A 3 yo female is brought to your office for evaluation of mild intoeing. The child’s patellae face forward, and her feet point slightly inward. Which one of the following would be most appropriate?
a. Reassurance and continued observation
b. Foot stretching exercises
c. Orthotics
d. Night splints
e. Surgery
a. Reassurance and continued observation
Intoeing is usually caused by internal tibial torsion. This problem is believed to be caused by sleeping in the prone position and sitting on the feet. In 90% of cases, internal tibial torsion gradually resolves without intervention by the age of 8. Avoiding sleeping in a prone position enhances resolution of the problem.
A 44 yo AA female reports diffuse aching, especially in her upper legs and shoulders. The aching has increased, and she now has trouble going up and down stairs because of weakness. She has no visual symptoms, and a neurologic exam is normal except for proximal muscle weakness. Laboratory tests revealed elevated levels of serum CK and aldolase. Her symptoms improve significantly when she is treated with corticosteroids. Which one of the following is the most likely dx?

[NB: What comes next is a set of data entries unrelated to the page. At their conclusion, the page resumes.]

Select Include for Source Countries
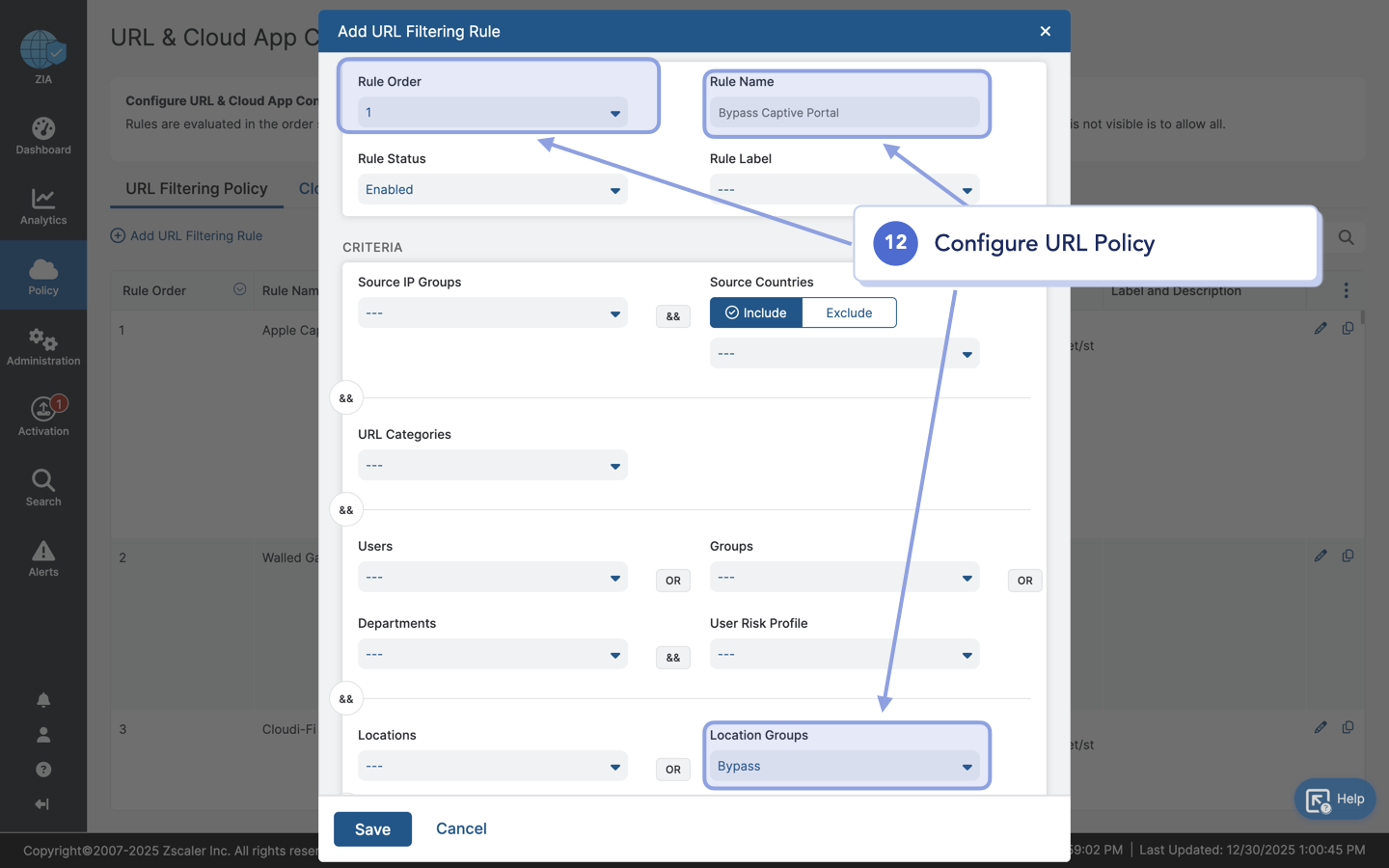1389x868 pixels. pyautogui.click(x=756, y=312)

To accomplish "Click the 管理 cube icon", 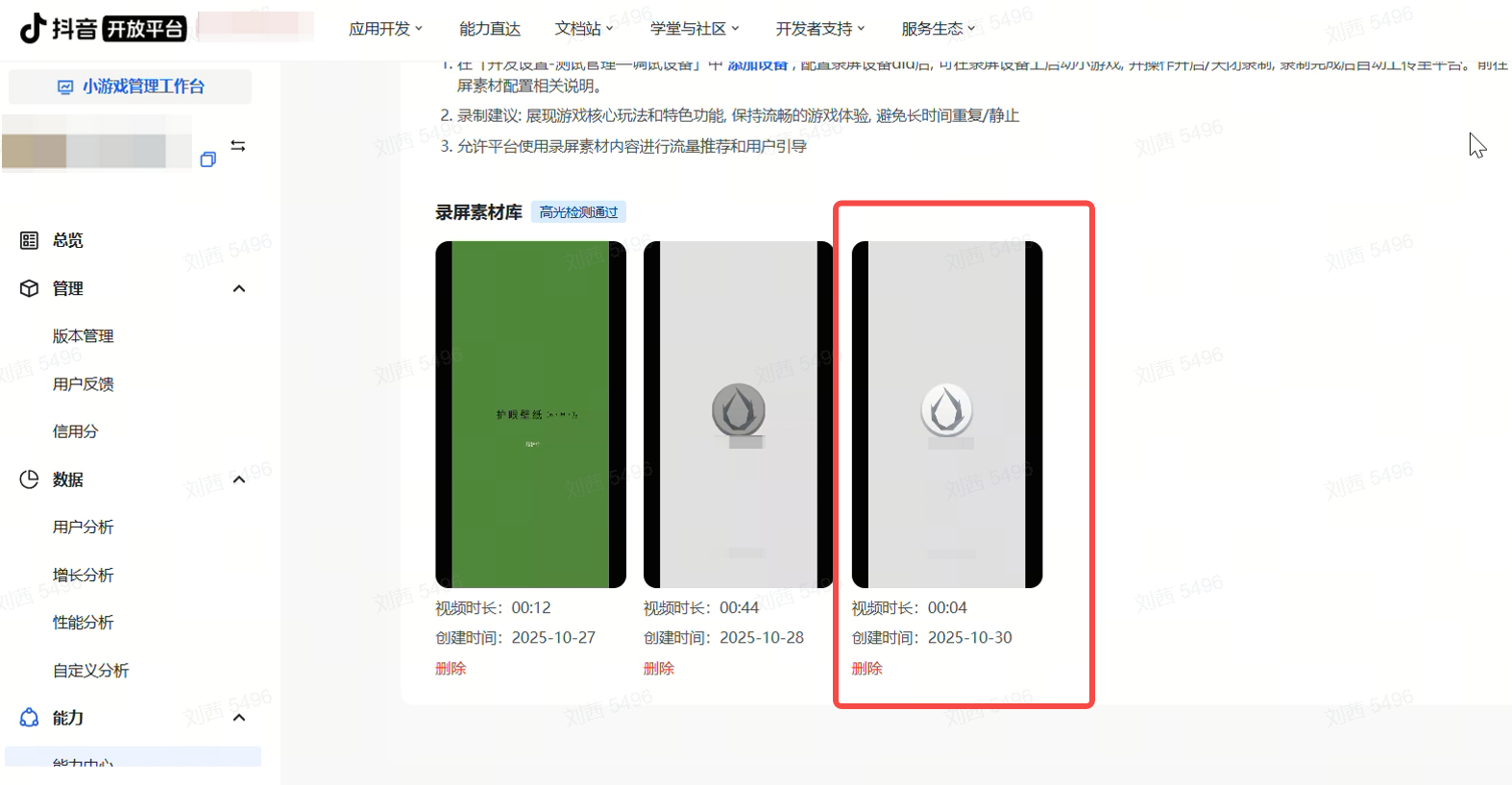I will point(29,288).
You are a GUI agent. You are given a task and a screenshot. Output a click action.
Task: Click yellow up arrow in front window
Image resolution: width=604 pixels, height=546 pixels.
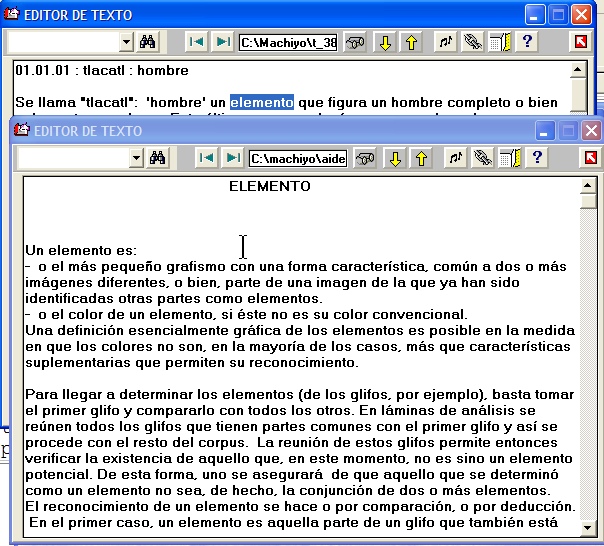421,158
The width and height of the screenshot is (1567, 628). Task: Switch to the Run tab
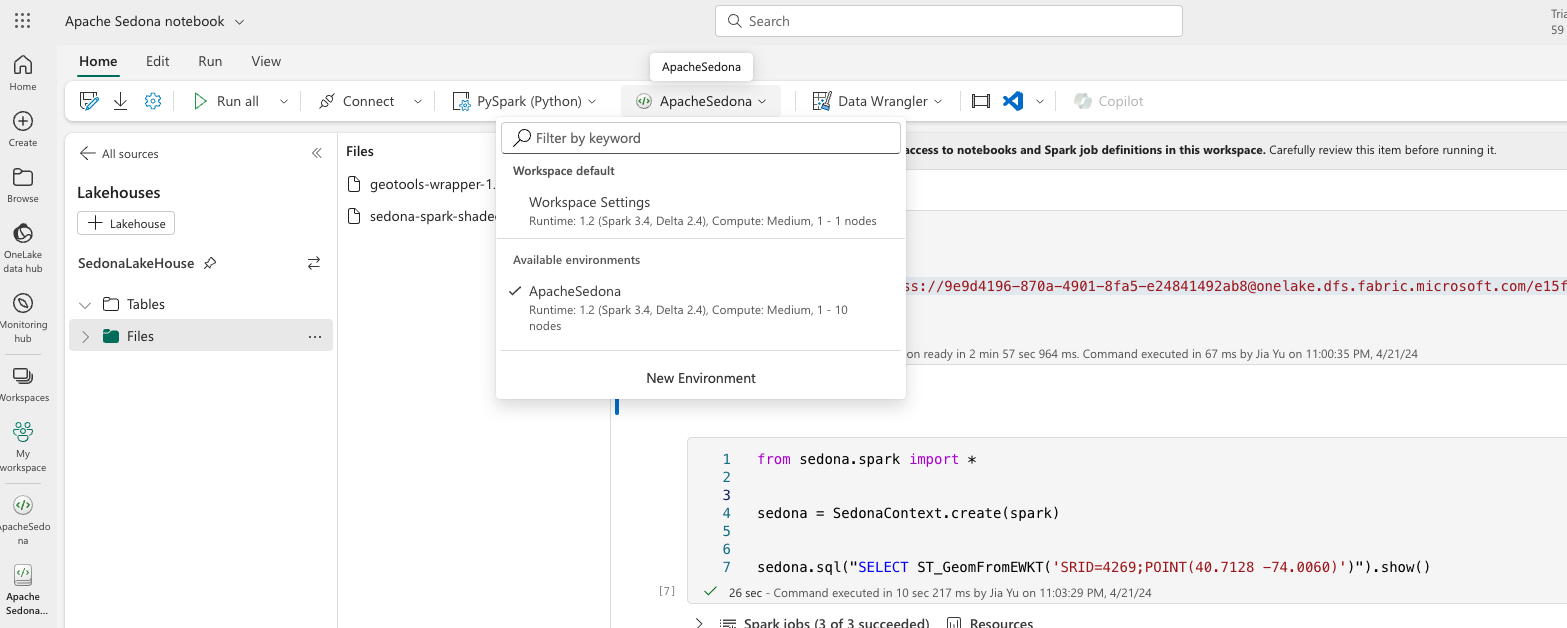(209, 61)
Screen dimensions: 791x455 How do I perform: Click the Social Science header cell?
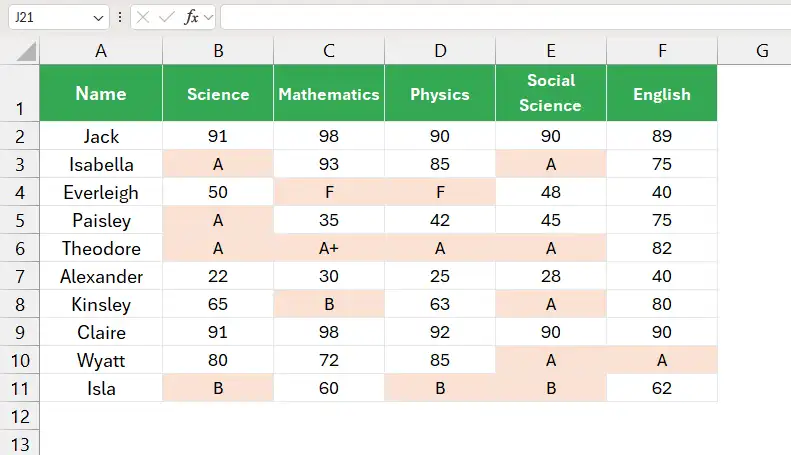(551, 93)
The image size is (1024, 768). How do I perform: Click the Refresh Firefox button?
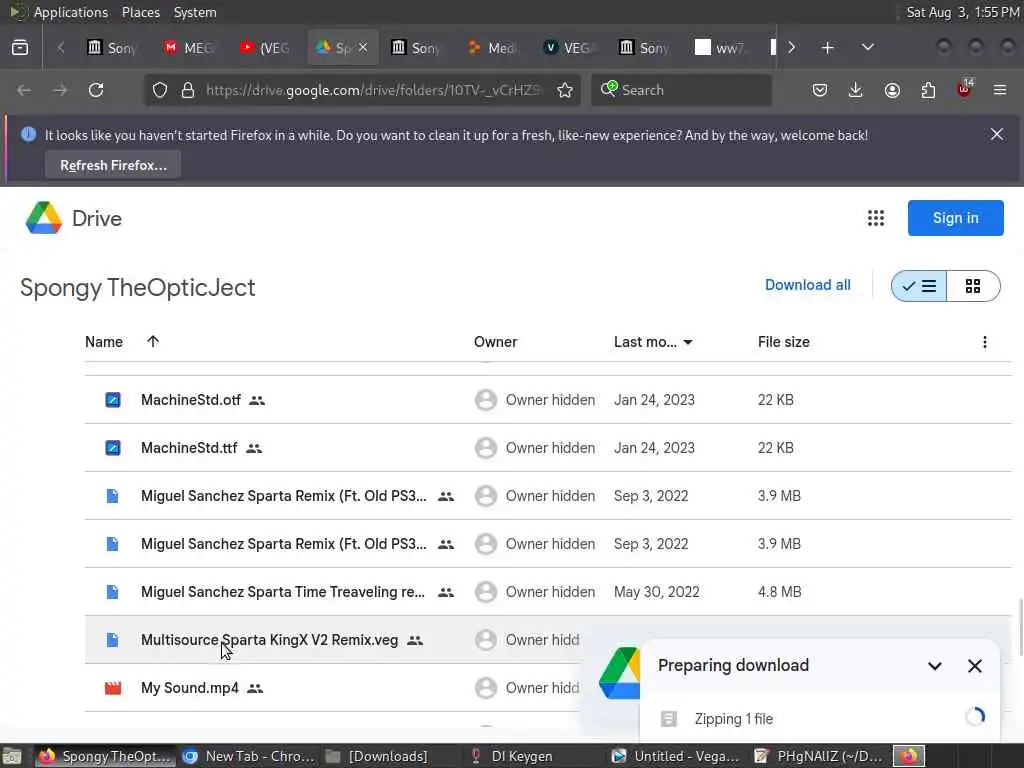[113, 165]
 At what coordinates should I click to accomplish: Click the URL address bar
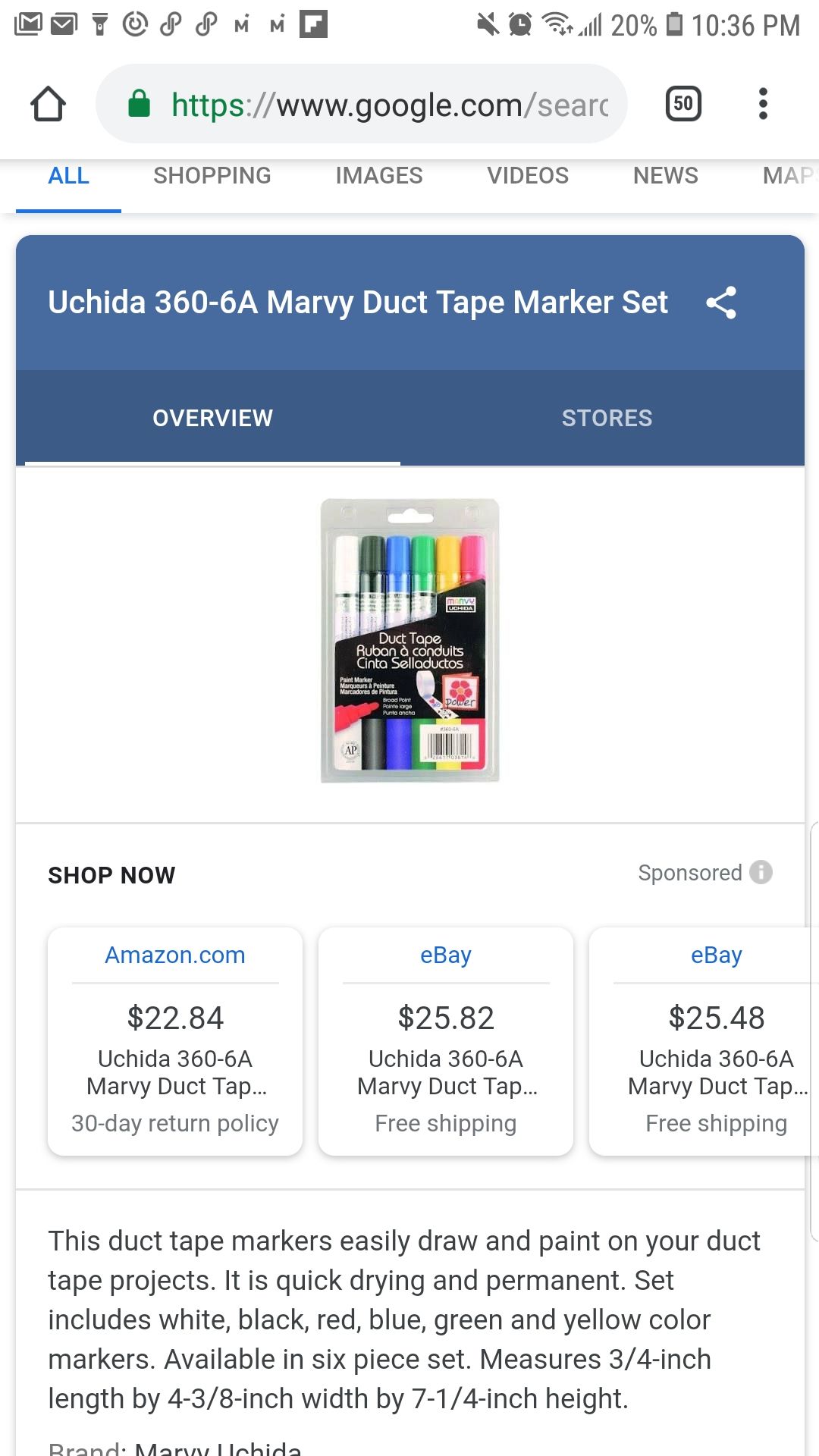coord(387,105)
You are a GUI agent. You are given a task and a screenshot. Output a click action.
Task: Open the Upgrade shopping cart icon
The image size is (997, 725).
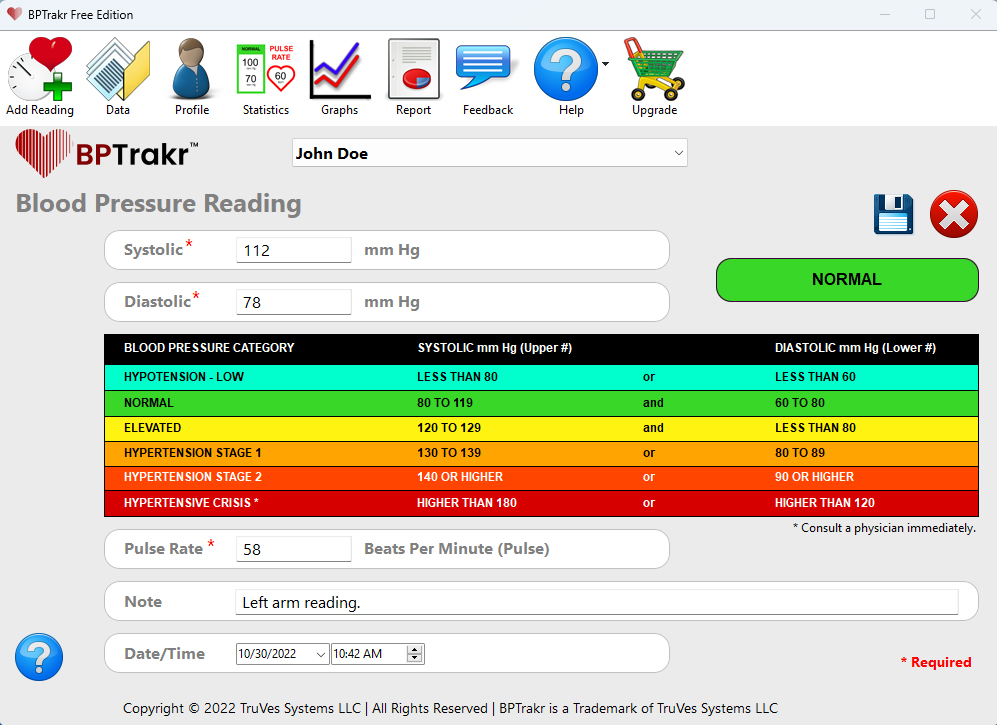(655, 70)
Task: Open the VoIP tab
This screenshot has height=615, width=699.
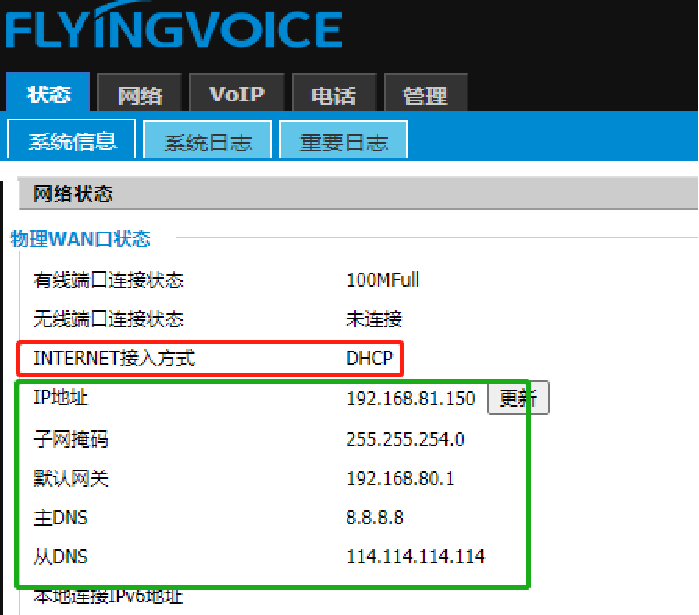Action: pos(237,95)
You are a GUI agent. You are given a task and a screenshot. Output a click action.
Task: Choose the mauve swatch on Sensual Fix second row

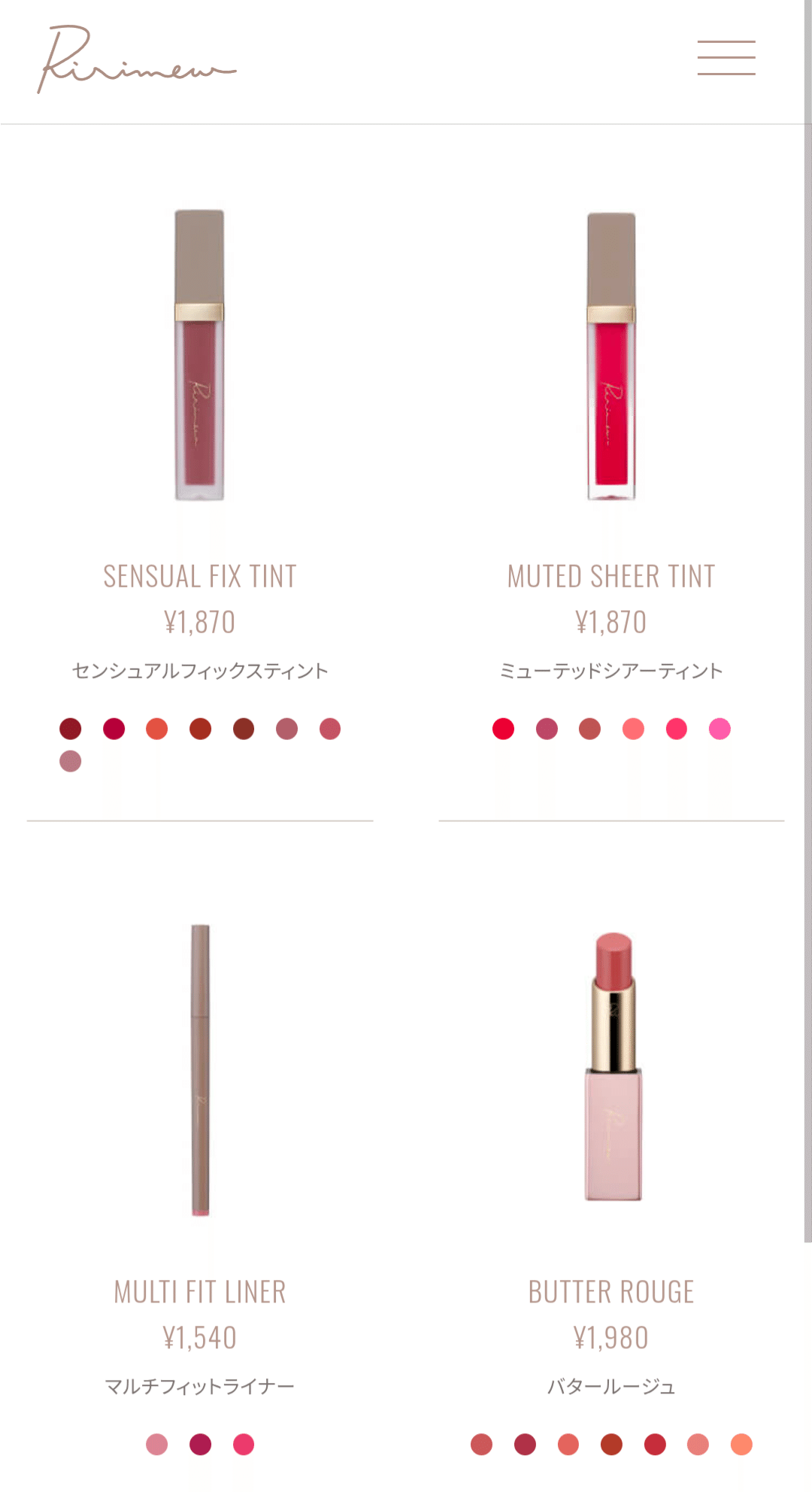pos(71,761)
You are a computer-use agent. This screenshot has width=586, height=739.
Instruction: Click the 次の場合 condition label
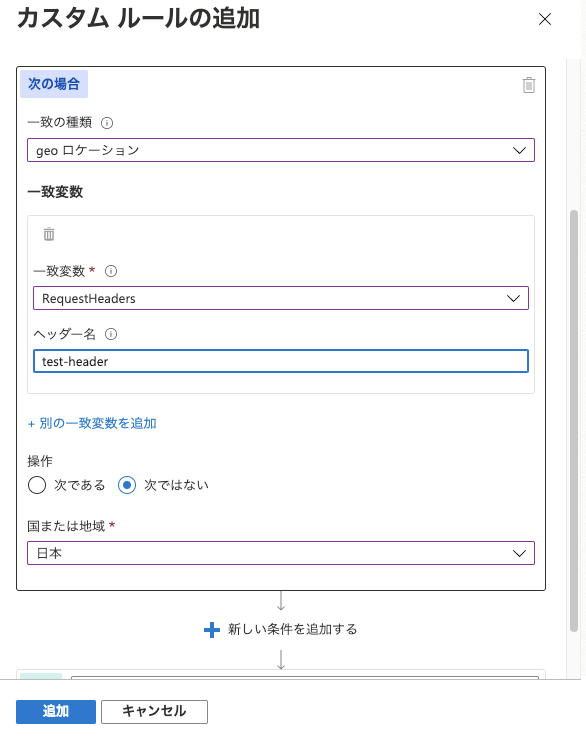(x=54, y=84)
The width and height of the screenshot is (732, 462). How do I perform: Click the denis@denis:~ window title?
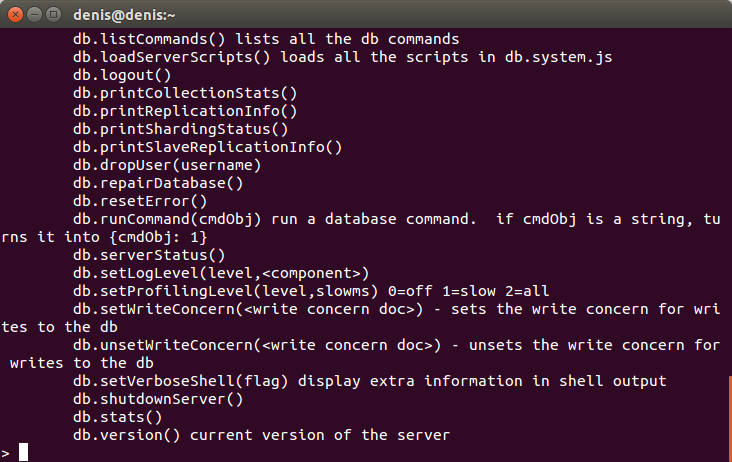[124, 15]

a. Duchenne’s muscular dystrophy
b. Myasthenia gravis
c. ALS
d. Aseptic necrosis of the femoral head
e. Polymyositis
e. Polymyositis
Proximal muscle involvement and elevation of serum muscle enzymes such as CK and aldolase are characteristic. Corticosteroids are the accepted tx of choice.
It is extremely unlikely that Duchenne’s muscular dystrophy would present after age 30. In ALS, an abnormal neurologic exam with findings of UMN dysfunction is characteristic. Pts with MG typically have optic involvement, often presenting as diplopia.
Which one of the following medications used in the treatment of osteoporosis can also be used to treat the pain associated with acute and chronic vertebral compression fractures?
a. Calcitonin-salmon (Miacalcin)
b. Raloxifene (Evista)
c. Risedronate (Actonel)
d. Teriparatide (Forteo)
e. Zoledronic acid (Reclast)
a. Calcitonin-salmon (Miacalcin)
Calcitonin is an antiresorptive agent that has been shown to decrease the risk of vertebral fractures, but it is not considered first-line treatment for osteoporosis because there are more effective agents. However, it does have modest analgesic properties that make it useful in the treatment of the pain associated with vertebral fractures.